Quantencomputing made in Europe: Rekordinvestition für deutsches Start-up IQM
Das Vorzeigestart-up IQM, ein Pionier in der Entwicklung supraleitender Quantencomputer, hat mit einer beachtlichen Series-B-Finanzierungsrunde über 320 Millionen US-Dollar (umgerechnet etwa 275 Millionen Euro) von sich reden gemacht. Diese Finanzspritze ermöglicht dem Unternehmen, das als europäischer Spitzenreiter gilt, seine ehrgeizigen Wachstumspläne zu verfolgen, besonders in den USA und auf weiteren internationalen Märkten. Nach Angaben der Fachplattform CrunchBase stellt diese Investition das bislang größte finanziell unterstützte Vorhaben in Europa dar, das außerhalb der USA im Bereich der Quantentechnologie stattgefunden hat.

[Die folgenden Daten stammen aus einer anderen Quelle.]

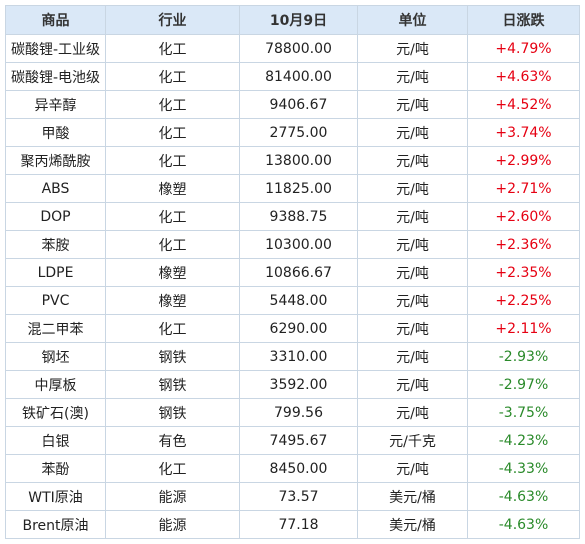 The width and height of the screenshot is (585, 544). Describe the element at coordinates (524, 76) in the screenshot. I see `daily-change-cell: +4.63%` at that location.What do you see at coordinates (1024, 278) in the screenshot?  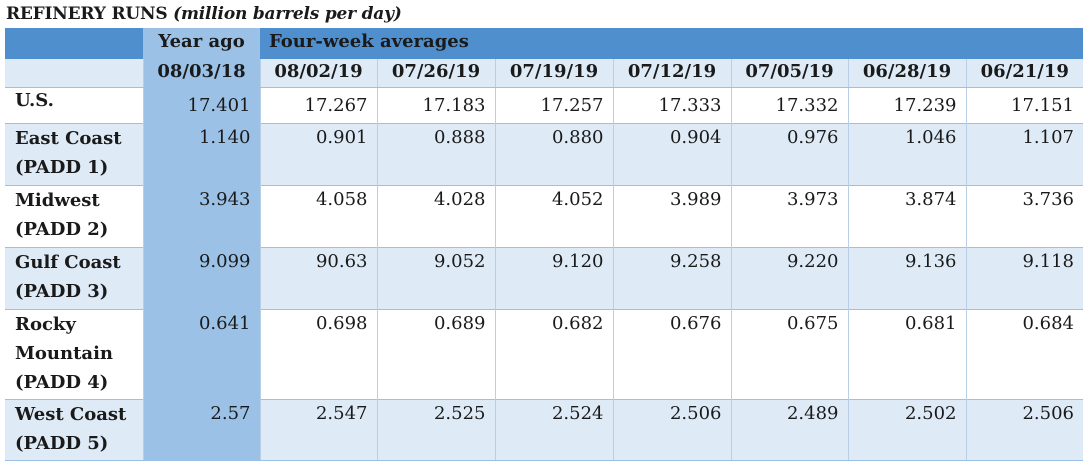 I see `cell-value: 9.118` at bounding box center [1024, 278].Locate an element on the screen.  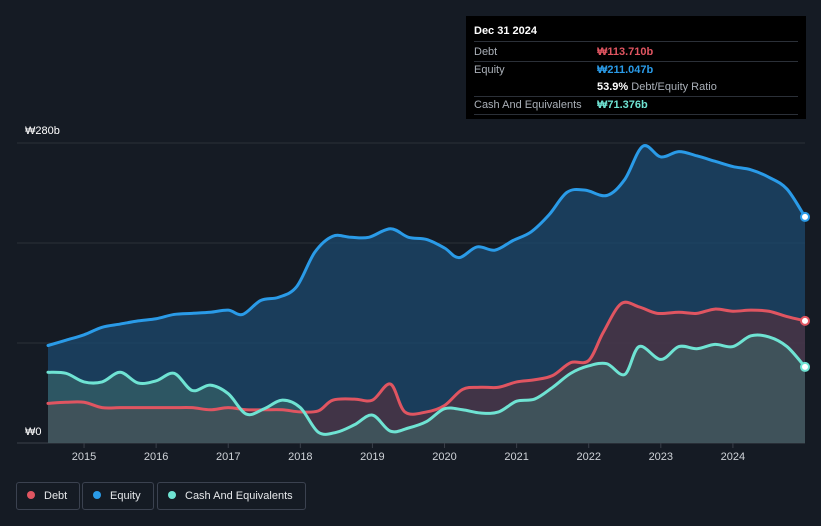
legend-equity-label: Equity is located at coordinates (126, 496).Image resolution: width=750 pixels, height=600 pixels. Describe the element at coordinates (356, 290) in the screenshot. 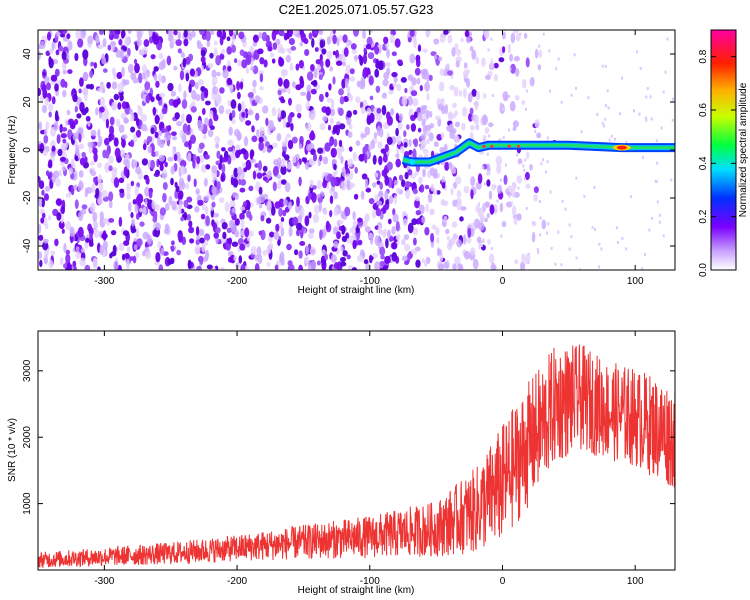

I see `spectrogram-x-label: Height of straight line (km)` at that location.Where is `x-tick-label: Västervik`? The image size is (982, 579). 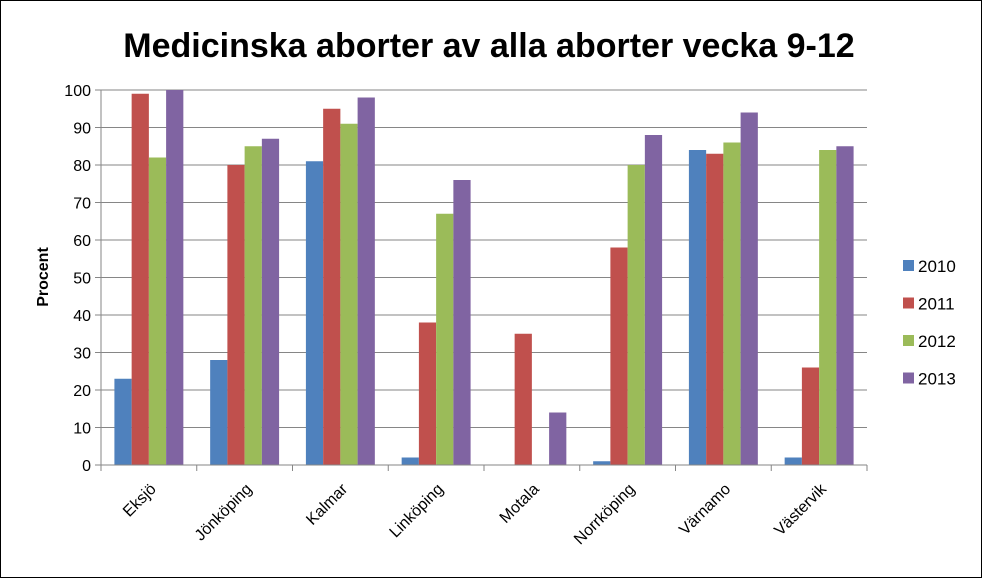
x-tick-label: Västervik is located at coordinates (800, 510).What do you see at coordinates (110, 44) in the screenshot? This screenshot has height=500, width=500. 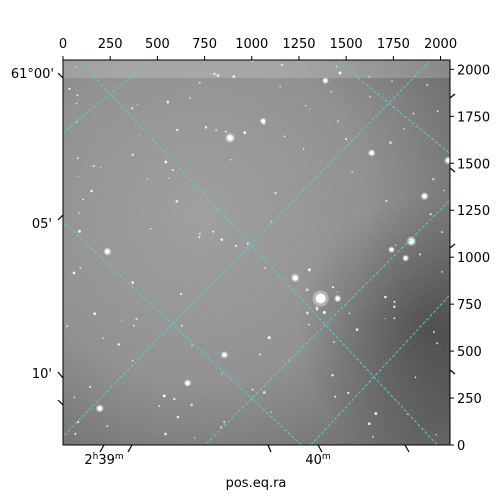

IQM, das 2018 von den Wissenschaftlern Jan Goetz und Mikko Möttönen in Deutschland und Finnland gegründet wurde, hat seine Ursprünge im Bau von Quantenprozessoren. Inzwischen entwickelt das Unternehmen vollständige Quantencomputersysteme in seinen Standorten in Espoo, München, Paris, Madrid, Singapur und Palo Alto.
Angeführt wird die aktuelle Finanzierungsrunde vom US-Investor Ten Eleven Ventures, der sich auf Cybersicherheit spezialisiert hat, sowie dem finnischen Risikokapital-Unternehmen Tesi. Dank der neuen Mittel wächst das gesamte Finanzierungsvolumen von IQM auf beeindruckende 600 Millionen US-Dollar an. Quantencomputer heben sich durch den Einsatz von Qubits von herkömmlichen Computern ab, indem sie komplexe Aufgaben wie das Simulieren chemischer Systeme oder das effiziente Verschlüsseln von Daten weitaus effektiver lösen.